# [RECORDS TO PROCESS]
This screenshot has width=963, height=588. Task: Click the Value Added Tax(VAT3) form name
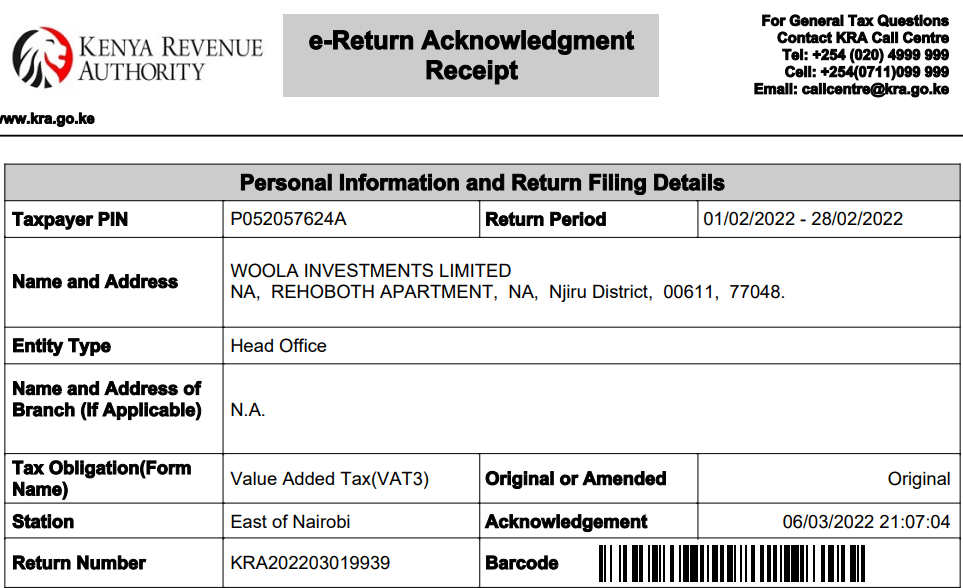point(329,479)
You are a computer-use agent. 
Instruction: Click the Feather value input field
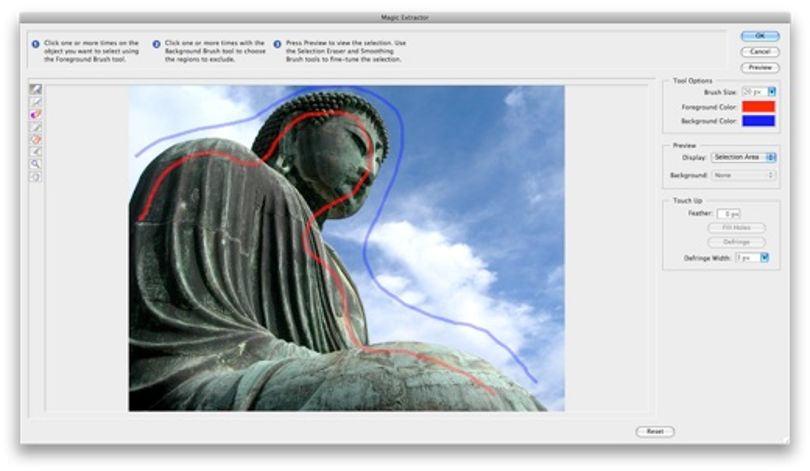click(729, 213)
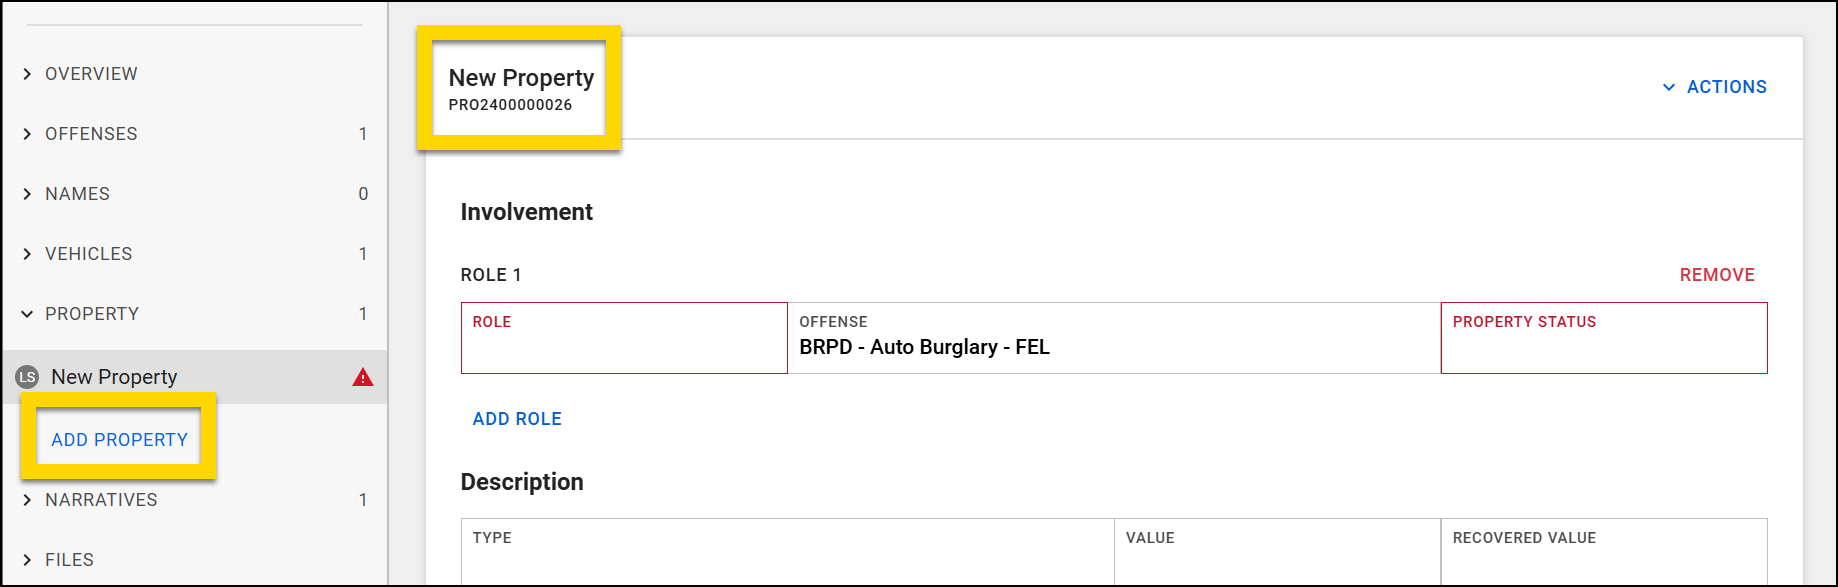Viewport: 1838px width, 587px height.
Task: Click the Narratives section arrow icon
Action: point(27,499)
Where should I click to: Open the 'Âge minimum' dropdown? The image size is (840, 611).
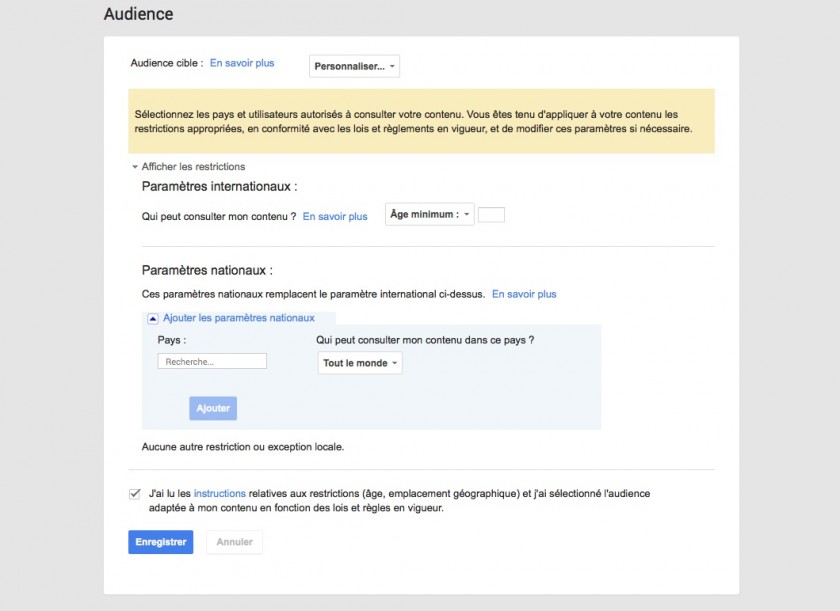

# [WORK TASK]
The material above is to be set down exactly, with pictures removed.

# [REPLY TO THE EXERCISE]
This screenshot has width=963, height=588. Task: Click the Value Added Tax(VAT3) form name
point(329,479)
You are a computer-use agent. 
Instruction: Click the Feather value input field
click(729, 213)
Viewport: 1838px width, 587px height.
Task: Click the Narratives section arrow icon
Action: point(27,499)
Where should I click to: Open the 'Âge minimum' dropdown? The image size is (840, 611).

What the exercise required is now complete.